Девкам по пятьдесят с небольшим, по большей части одинокие, без мужей, рано умирающих, много работающих, много же пьющих, запаханных деревенской жизнью. Была среди них одна колоритнейшая фигура с черным, как гриб, прогорклым лицом, Шуркой звали, работала на скотном дворе дояркой. Курила только «Беломор». Табачищем он нее разило хуже чем от мужика, даже если молчала, не кашляла.
Помнил Глеб и то, как скакал на сеновале и что-то попало в глаз. Смотрели, искали соринку чуть ли не всей деревней полуслепыми глазами в очках — ничего. И терли, и капали, а в глаз будто песку насыпали, слезится, саднит. Перевязали, как у Кутузова, до утра и отправили спать. Поутру хотели свезти в город, в поликлинику. Все равно надо было газовые баллоны ехать менять на пункт для плиты. Но утром пришла соседка и отвела его к бабке Анне.
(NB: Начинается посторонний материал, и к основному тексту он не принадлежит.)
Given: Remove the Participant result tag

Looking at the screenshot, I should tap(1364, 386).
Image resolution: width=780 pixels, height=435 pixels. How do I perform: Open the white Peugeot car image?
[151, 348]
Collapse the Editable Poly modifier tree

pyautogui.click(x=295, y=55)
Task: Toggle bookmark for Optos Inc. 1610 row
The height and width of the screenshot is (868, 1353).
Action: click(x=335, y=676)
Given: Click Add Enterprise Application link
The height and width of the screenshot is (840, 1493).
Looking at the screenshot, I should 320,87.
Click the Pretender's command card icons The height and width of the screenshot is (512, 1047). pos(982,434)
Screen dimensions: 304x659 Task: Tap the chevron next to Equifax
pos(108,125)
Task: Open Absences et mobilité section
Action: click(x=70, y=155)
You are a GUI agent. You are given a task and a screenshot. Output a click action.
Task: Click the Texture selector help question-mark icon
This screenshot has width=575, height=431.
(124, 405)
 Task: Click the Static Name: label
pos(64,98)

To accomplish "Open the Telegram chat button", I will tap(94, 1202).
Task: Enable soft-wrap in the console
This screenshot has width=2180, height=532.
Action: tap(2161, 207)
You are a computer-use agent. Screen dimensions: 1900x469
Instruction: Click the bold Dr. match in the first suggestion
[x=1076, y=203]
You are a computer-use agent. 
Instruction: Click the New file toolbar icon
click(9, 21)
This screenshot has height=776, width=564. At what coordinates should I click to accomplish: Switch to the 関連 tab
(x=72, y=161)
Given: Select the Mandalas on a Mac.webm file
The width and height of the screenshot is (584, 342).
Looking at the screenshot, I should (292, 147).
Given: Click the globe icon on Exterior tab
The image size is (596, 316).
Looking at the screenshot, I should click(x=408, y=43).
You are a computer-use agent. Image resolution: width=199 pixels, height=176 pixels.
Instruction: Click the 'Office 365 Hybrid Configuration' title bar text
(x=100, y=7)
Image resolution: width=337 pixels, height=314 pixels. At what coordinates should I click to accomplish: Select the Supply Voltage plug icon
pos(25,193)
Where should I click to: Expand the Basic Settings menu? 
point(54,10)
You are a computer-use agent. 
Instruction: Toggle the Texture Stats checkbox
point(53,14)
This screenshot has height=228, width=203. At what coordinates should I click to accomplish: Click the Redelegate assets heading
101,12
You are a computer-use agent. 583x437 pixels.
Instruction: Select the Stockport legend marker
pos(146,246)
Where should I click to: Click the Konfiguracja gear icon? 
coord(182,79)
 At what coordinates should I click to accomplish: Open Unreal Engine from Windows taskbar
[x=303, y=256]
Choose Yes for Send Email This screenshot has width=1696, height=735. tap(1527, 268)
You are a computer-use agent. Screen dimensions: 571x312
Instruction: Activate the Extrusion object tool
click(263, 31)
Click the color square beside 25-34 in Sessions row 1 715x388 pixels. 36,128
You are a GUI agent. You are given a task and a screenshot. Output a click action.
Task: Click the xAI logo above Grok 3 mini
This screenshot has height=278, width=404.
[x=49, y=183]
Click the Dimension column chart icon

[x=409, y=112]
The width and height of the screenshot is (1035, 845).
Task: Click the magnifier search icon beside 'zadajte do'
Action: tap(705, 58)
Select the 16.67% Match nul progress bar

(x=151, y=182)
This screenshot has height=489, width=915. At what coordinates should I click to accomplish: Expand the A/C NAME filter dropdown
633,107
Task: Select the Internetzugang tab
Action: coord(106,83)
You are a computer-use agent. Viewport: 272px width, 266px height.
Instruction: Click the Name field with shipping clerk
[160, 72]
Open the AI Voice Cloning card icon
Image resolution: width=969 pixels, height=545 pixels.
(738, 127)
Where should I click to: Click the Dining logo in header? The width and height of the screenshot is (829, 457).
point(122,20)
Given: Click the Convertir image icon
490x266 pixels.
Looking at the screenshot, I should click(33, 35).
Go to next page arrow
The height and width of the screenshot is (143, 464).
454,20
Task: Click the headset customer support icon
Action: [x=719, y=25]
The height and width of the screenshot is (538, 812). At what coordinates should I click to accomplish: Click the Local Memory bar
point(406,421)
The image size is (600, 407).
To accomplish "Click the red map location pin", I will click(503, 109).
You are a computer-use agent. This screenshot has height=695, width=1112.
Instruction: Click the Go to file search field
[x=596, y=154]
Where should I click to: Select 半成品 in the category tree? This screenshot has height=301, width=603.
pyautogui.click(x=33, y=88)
Проводили в горницу, посадили за стол. Ходики тикают, кошка сидит, моется, на него посматривает. Все вышли. Ничего необычного, он встал с диванчика и решил выйти посмотреть, где все. А тут в коридоре бабка Анна, и он налетел на нее. Она его за локоток взяла и обратно в избу втолкнула, посадила на стул. Приставила свой, села и стала отрывисто шептать, шевеля старыми губами без контура, за которыми, он еще давно заметил, у нее оголенные зубы с большими расстояниями. Бабка эта даже летом ходила в вязаном пальто на вате, и дети ее в деревне побаивались. Губы она «на выход» подводила старой помадой бантиком. Сидел он смирно, почти не дышал и пытался вслушаться в непонятные слова. И его как будто чуть-чуть в сон клонить начало. А потом вдруг резко и коротко она набрала воздуха и плюнула ему в глаз. Потом отерла плевок платком, заулыбалась, видя, что он испугался, и выпроводила за дверь, перекрестив. В доме у нее пахло котами. Долго еще этот запах потом ассоциировался у него с плевком в глаз.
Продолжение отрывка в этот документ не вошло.